[Items listed in a dataset]
════════════════════
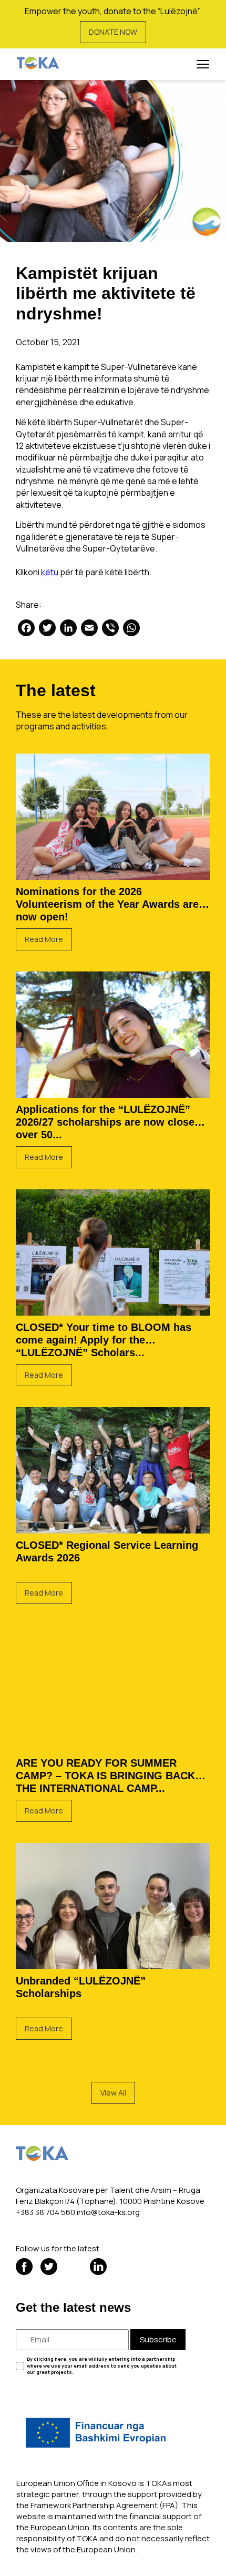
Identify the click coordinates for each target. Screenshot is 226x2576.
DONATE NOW (113, 32)
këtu (49, 572)
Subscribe (158, 2339)
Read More (44, 939)
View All (113, 2093)
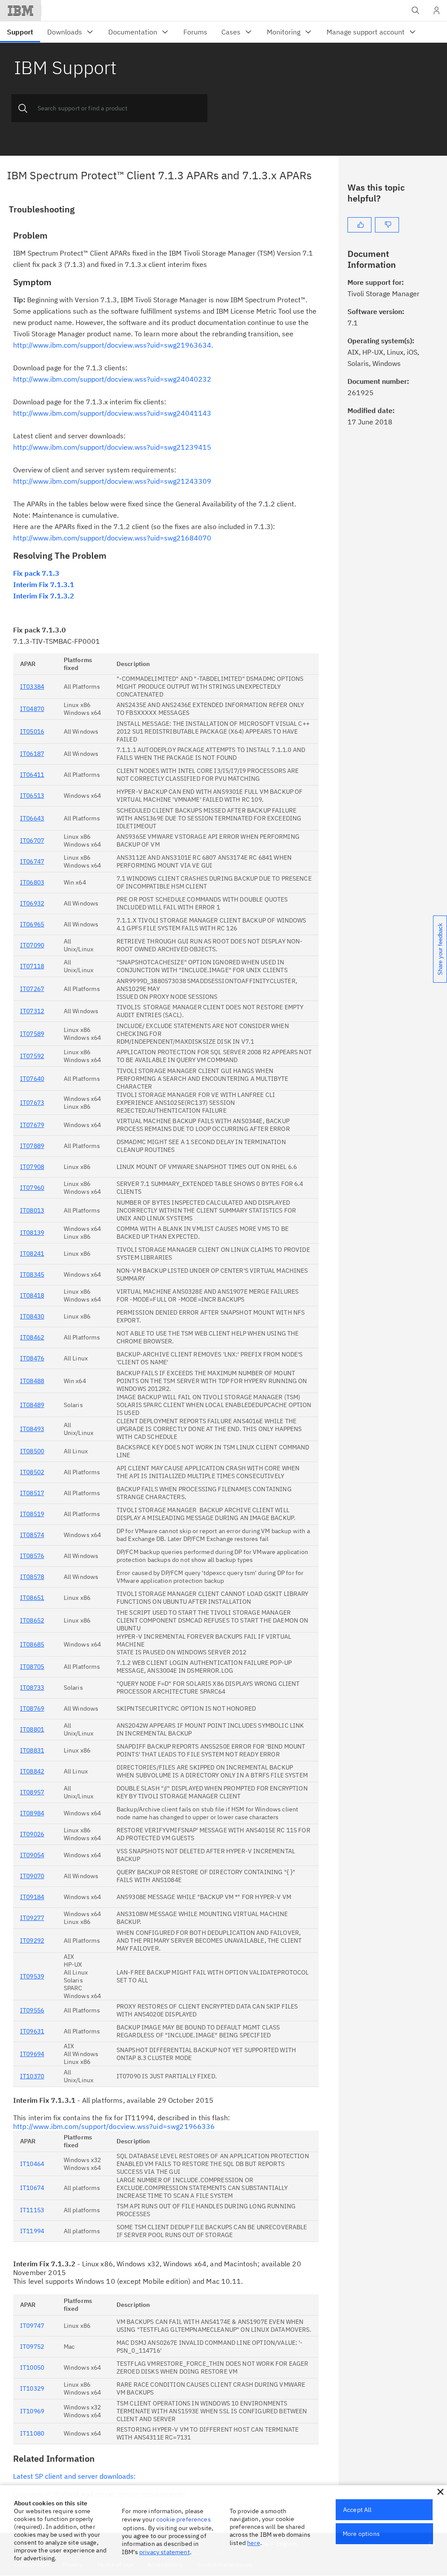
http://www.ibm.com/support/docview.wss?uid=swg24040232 (112, 379)
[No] (387, 224)
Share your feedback (440, 949)
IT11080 (32, 2433)
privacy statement (164, 2552)
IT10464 (32, 2164)
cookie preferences (183, 2519)
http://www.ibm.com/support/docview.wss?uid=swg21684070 (112, 537)
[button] (440, 2492)
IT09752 (32, 2347)
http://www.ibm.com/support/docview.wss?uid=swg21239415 (112, 447)
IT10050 (32, 2367)
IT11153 (32, 2210)
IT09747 (32, 2326)
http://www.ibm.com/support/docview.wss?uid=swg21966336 (114, 2126)
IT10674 (32, 2188)
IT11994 (32, 2231)
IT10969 (32, 2411)
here (253, 2543)
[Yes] (359, 224)
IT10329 (32, 2388)
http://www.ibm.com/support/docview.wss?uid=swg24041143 (112, 413)
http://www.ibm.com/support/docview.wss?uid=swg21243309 (112, 481)
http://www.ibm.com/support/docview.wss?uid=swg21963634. (113, 345)
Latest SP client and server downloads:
════════════════════
ACTION ITEM:
Your answer must be an exact repeat of the records above, with no pictures in it.

THE COMPLETED TASK:
Identify the click coordinates for each target. Screenshot is 226x2576.
DONATE NOW (113, 32)
këtu (49, 572)
Subscribe (158, 2339)
Read More (44, 939)
View All (113, 2093)
http://www.ibm.com/support/docview.wss?uid=swg24040232 (112, 379)
[No] (387, 224)
Share your feedback (440, 949)
IT11080 (32, 2433)
privacy statement (164, 2552)
IT10464 (32, 2164)
cookie preferences (183, 2519)
http://www.ibm.com/support/docview.wss?uid=swg21684070 (112, 537)
[button] (440, 2492)
IT09752 (32, 2347)
http://www.ibm.com/support/docview.wss?uid=swg21239415 (112, 447)
IT10050 (32, 2367)
IT11153 (32, 2210)
IT09747 (32, 2326)
http://www.ibm.com/support/docview.wss?uid=swg21966336 (114, 2126)
IT10674 (32, 2188)
IT11994 (32, 2231)
IT10969 (32, 2411)
here (253, 2543)
[Yes] (359, 224)
IT10329 (32, 2388)
http://www.ibm.com/support/docview.wss?uid=swg24041143 (112, 413)
http://www.ibm.com/support/docview.wss?uid=swg21243309 (112, 481)
http://www.ibm.com/support/docview.wss?uid=swg21963634. (113, 345)
Latest SP client and server downloads:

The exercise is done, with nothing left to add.